The Court of Appeal rejected claims that the five-year term imposed on 41-year-old Barry Maguire was manifestly excessive.
Maguire, from Omagh but with an address at Southwell Road in Bangor, subjected his former partner to a campaign of violent and emotional control.
Police said she had suffered a series of cruel and demoralising acts.
The victim, a qualified doctor, reportedly began a relationship with him in 2021 during a vulnerable period when she did not have other friends or family close by.
Initial bouts of verbal abuse were said to have progressed him further degradation and physical acts of strangulation and choking the woman.
She claimed he took away her phone and wallet so she could not access help.
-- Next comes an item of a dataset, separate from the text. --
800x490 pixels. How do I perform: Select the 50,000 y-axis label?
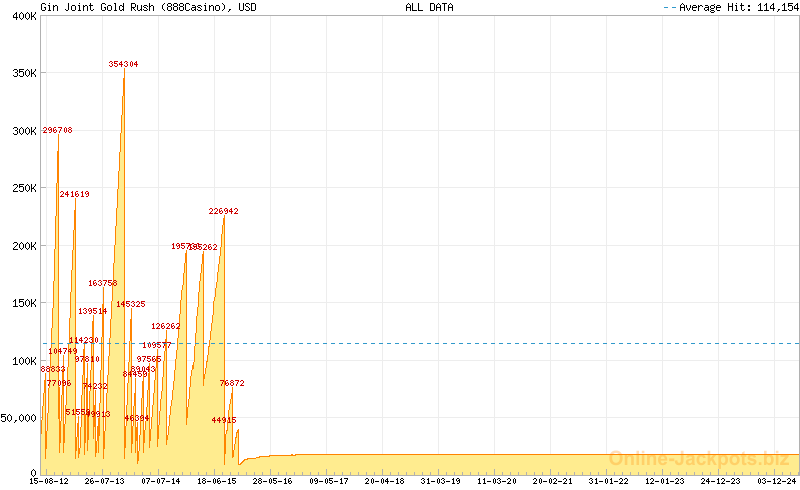point(18,418)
In November 2023 a neighbour alerted the PSNI after hearing an altercation at the home.
The woman was found crawling on her hands and knees away from him in clear need of help.
Officers called to the scene detected bruises all over her body in various stages of healing following weeks of sustained violence.
She had been pinned to the ground and unable to breathe in repeated incidents where Maguire held his hand over her mouth and nose, according to the police.
Fearing for her life at times, she had been filmed while forced to eat off the floor, called names and spat on during the strangulations.
The woman later told how Maguire had threatened to shove the food down her throat if she did not comply with his demands.
His degrading actions left her traumatised and without self-confidence.
Maguire subsequently admitted a series of domestic abuse and non-fatal strangulation offences.
In October last year he received a five-year sentence at Dungannon Crown Court, with half to be served in custody and the rest on licence.
Defence lawyers argued that the term imposed was manifestly excessive.
Maguire’s barristers, Ian Turkington KC and Damien Halleron, also claimed the trial judge used the wrong methodology for a sentence aggravated by domestic abuse.
But prosecution counsel insisted the correct prison term was imposed for what she described as particular humiliating behaviour.
Backing those submissions, judges sitting in the Court of Appeal dismissed Maguire’s challenge.
Lady Chief Justice Dame Siobhan Keegan indicated a different process should have been adopted during sentencing.
However, she confirmed, “Applying the correct methodology, we consider in any event that the sentence in this case for the offending that occurred is not manifestly excessive.
“We will give our (full) reasons within the next three weeks.”